Polémique autour des momies des enfants kollas du volcan Llullaillaco

par Nicolas Simoncini

 

En 1999, une équipe internationale d’archéologues découvrait en Argentine, au sommet du volcan Llullaillaco (6739m), trois momies incas dans un état de conservation exceptionnel. Depuis, l’exploitation de cette découverte ne cesse de susciter la polémique notamment auprès des communautés indigènes.
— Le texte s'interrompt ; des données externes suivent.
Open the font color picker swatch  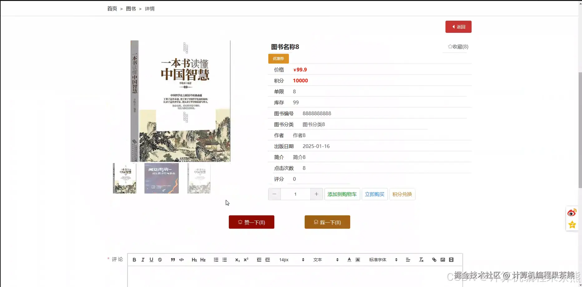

Cheveux, sourcils, dents, peau, organes, il ne manque presque rien à ces trois enfants que l’on croirait décédés hier. Agés respectivement de 6,7 et 15 ans, La Niña del Rayo, El Niño et La Doncella sont les momies les mieux conservées au monde. Et c’est au Musée archéologique de haute-montagne (MAAM) de Salta en Argentine qu’elles sont préservées avec la plus grande précaution dans des caissons spécialement conçus sur mesure pour éviter leur dégradation…

Au temps de l’Empire Inca

En 1532, date à laquelle les conquistadores espagnols menés par Francisco Pizarro capturèrent l’empereur Atahualpa, l’Empire Inca s’étendait tout le long de la Cordillère des Andes, de la Colombie au Chili, en passant par l’Equateur, le Pérou, la Bolivie et l’Argentine, avec pour centre et capitale Cuzco. L’empire était divisé en 4 grandes régions : le Chinchaysuyu, l’Antisuyu, le Cuntisuyu et le Collasuyu qui englobait une grande partie du nord-ouest et centre-ouest de l’actuel territoire argentin. Les Incas fonctionnaient selon un système unificateur basé sur un strict contrôle des ressources, une agriculture avancée, une hiérarchisation des classes sociales et le paiement de tributs au chef suprême, le Sapa Inca. Très organisés, les Incas s’appuyaient sur la langue Quechua qu’ils avaient imposée et sur un immense réseau routier. A l’occasion de certaines cérémonies telles que la Capacocha, des sacrifices avaient lieu. Dans le cas des enfants du Llullaillaco, il n’y a pourtant pas de signes de violence. « Les enfants n’ont pas été blessés ; ils ont été saoulés à la chicha (alcool de maïs) puis déposés dans un trou dans la terre, à côté d’un important ajuar (vêtements, statuettes…) » explique la directrice du MAAM, Gabriela Recagno. « Selon la croyance, les enfants ne mourraient pas : ils retrouvaient leurs ancêtres, ils devenaient des dieux et veillaient sur les villages environnants depuis le haut des montagnes. Un excellent moyen pour l’Inca de maintenir son autorité dans les provinces éloignés de la capitale ».

Des archéologues ou des pilleurs de tombes ?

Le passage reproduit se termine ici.